Reputation: 131
I am learning about SQL joins from this tutorial: http://www.programmerinterview.com/index.php/database-sql/what-is-a-self-join/
The table they are using is:
+---------------+-------------------+
| employee_name | employee_location |
+---------------+-------------------+
| Joe | New York |
| Sunil | India |
| Alex | Russia |
| Albert | Canada |
| Jack | New York |
+---------------+-------------------+
I decided to experiment with the queries by leaving out certain parts like this:
select * from
employee t1, employee t2
where t1.employee_location = t2.employee_location
This query seemed pretty straightforward. "Match up people with the same location. I thought ok, the result will be this:
+---------------+-------------------++---------------+-------------------+
| employee_name | employee_location || employee_name | employee_location |
+---------------+-------------------++---------------+-------------------+
| Joe | New York || Joe | New York |
| Sunil | India || Sunil | India |
| Alex | Russia || Alex | Russia |
| Albert | Canada || Albert | Canada |
| Jack | New York || Jack | New York |
+---------------+-------------------++---------------+-------------------+
But instead of the above I got this:
+---------------+-------------------+---------------+-------------------+
| employee_name | employee_location | employee_name | employee_location |
+---------------+-------------------+---------------+-------------------+
| Joe | New York | Joe | New York |
| Jack | New York | Joe | New York |
| Sunil | India | Sunil | India |
| Alex | Russia | Alex | Russia |
| Albert | Canada | Albert | Canada |
| Joe | New York | Jack | New York |
| Jack | New York | Jack | New York |
+---------------+-------------------+---------------+-------------------+
It works fine for Sunil, Alex and Albert. The combinations of Joe and Jack I do not understand. Can someone explain in detail how this works aside from the solution? I would like to understand the logic behind this result.
Upvotes: 0
Views: 102
Reputation: 17915
Each of the New York rows from t1
matches against two rows in t2
since all you're requiring is that the cities be the same. So you get 2 x 2 total matches (pairs) for New York. If you added a third New York then you'd get 9 rows.
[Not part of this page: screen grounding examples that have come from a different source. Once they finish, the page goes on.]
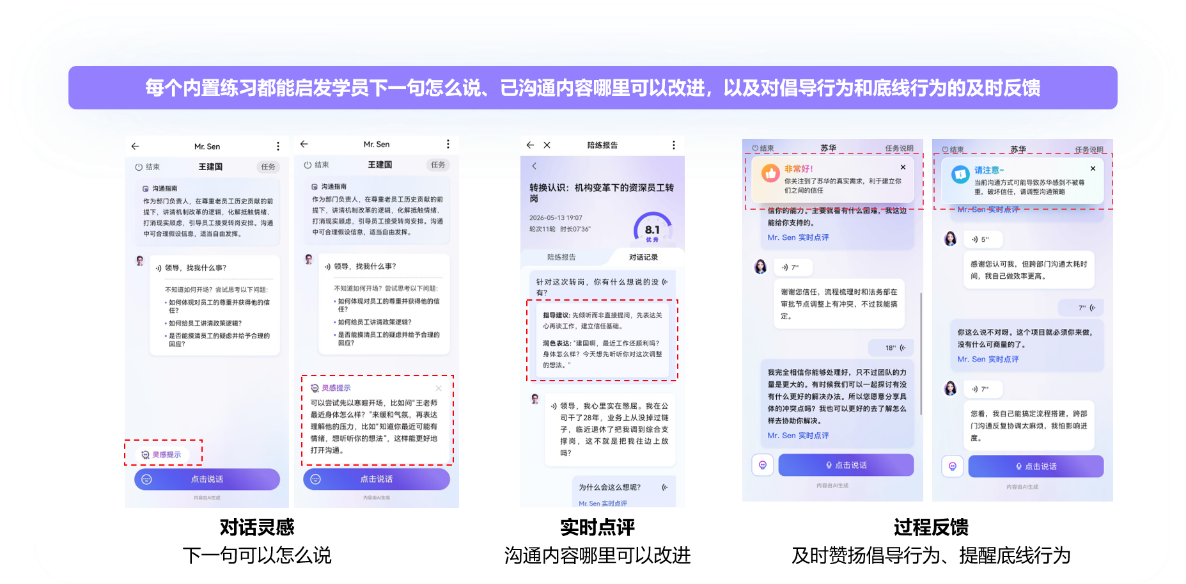Click the X icon beside 陪练报告 header arrow

click(x=547, y=144)
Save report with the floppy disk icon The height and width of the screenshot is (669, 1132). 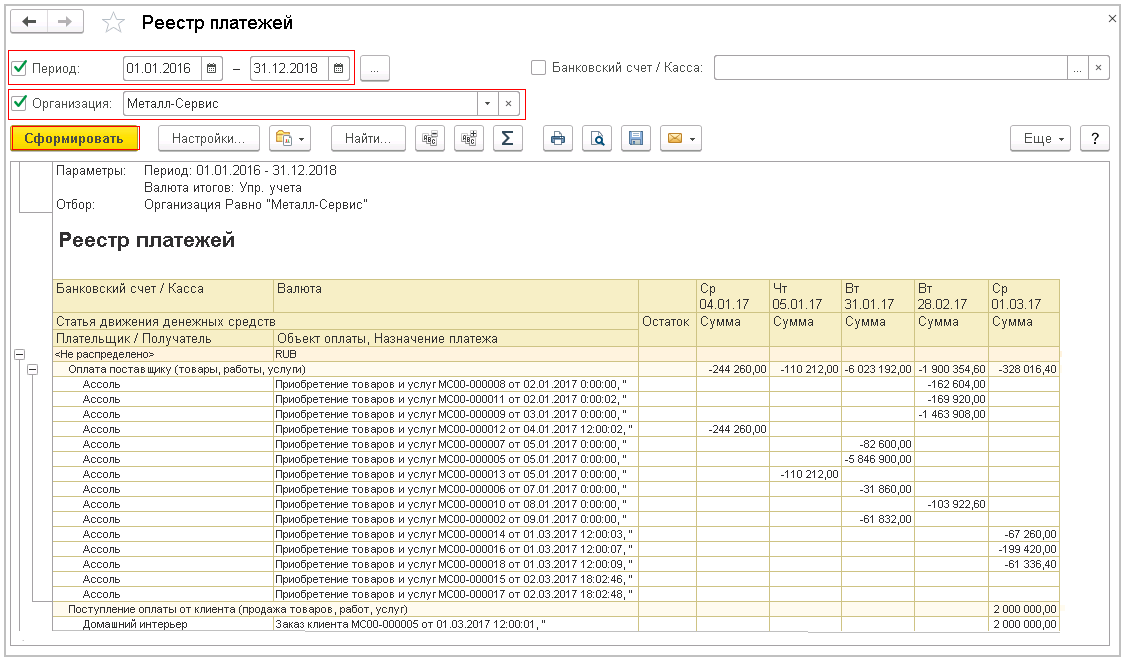click(x=634, y=138)
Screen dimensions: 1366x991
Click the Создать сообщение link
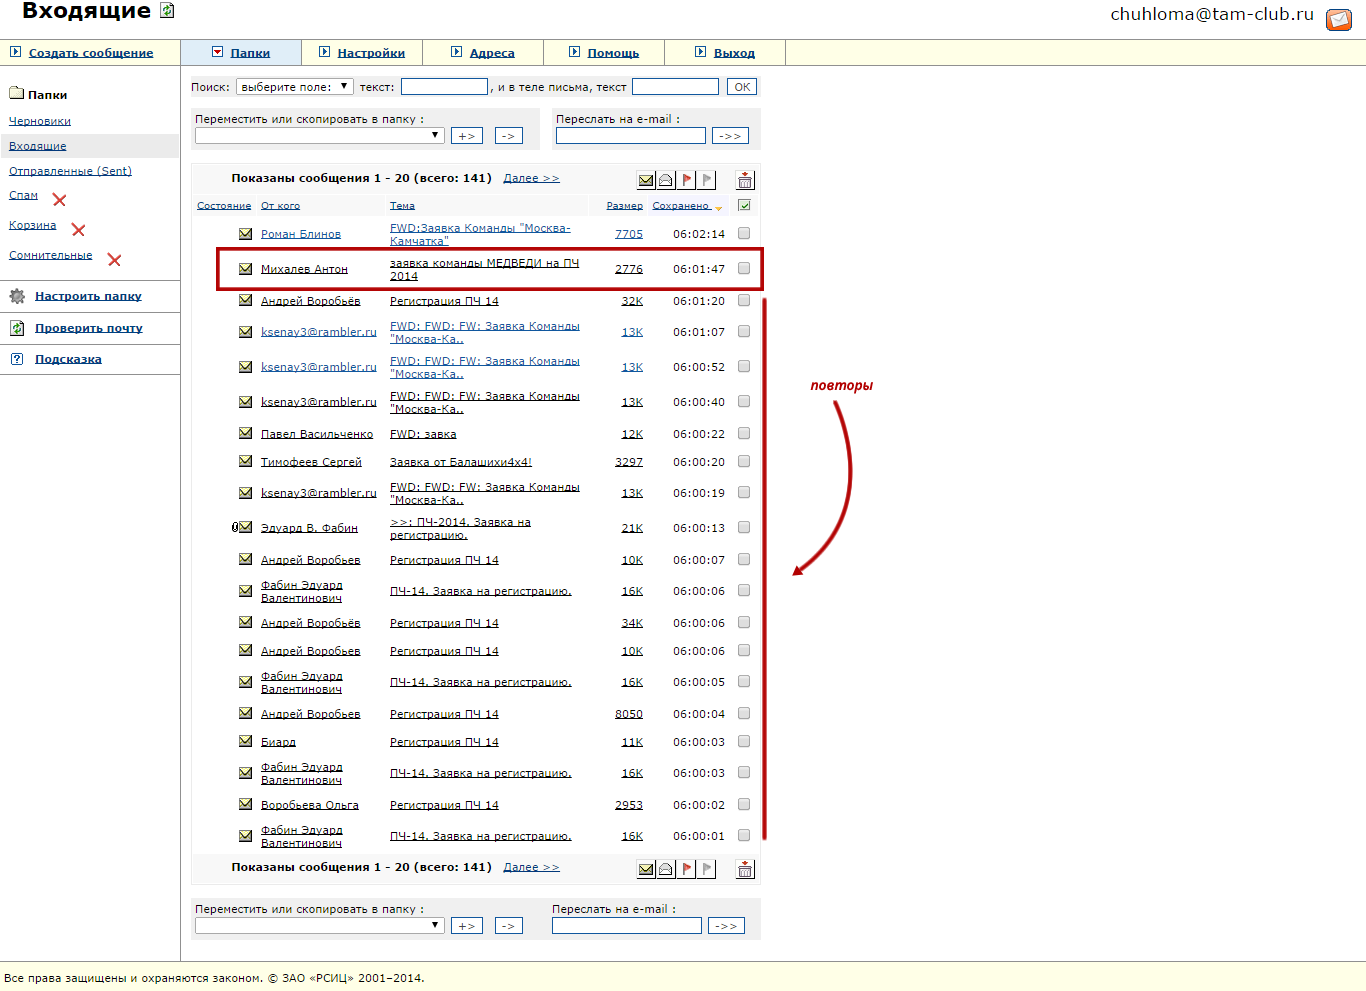coord(91,53)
To see the behavior you're expecting try adding and t1.employee_name = t2.employee.name
. You can't uniquely identify all people by location alone even though with most of them you can and so your result appears to almost work.
Upvotes: 1
Reputation: 76
The answer lies in within the "where" statement: where t1.employee_location = t2.employee_location Joe and Jack both match New York so are multiplied. You can see this better by adding another New York entry and re-running. You will get 9 New York results. To get what you expected you would need to add "and where t1.employee_name = t2.employee_name.
Upvotes: 0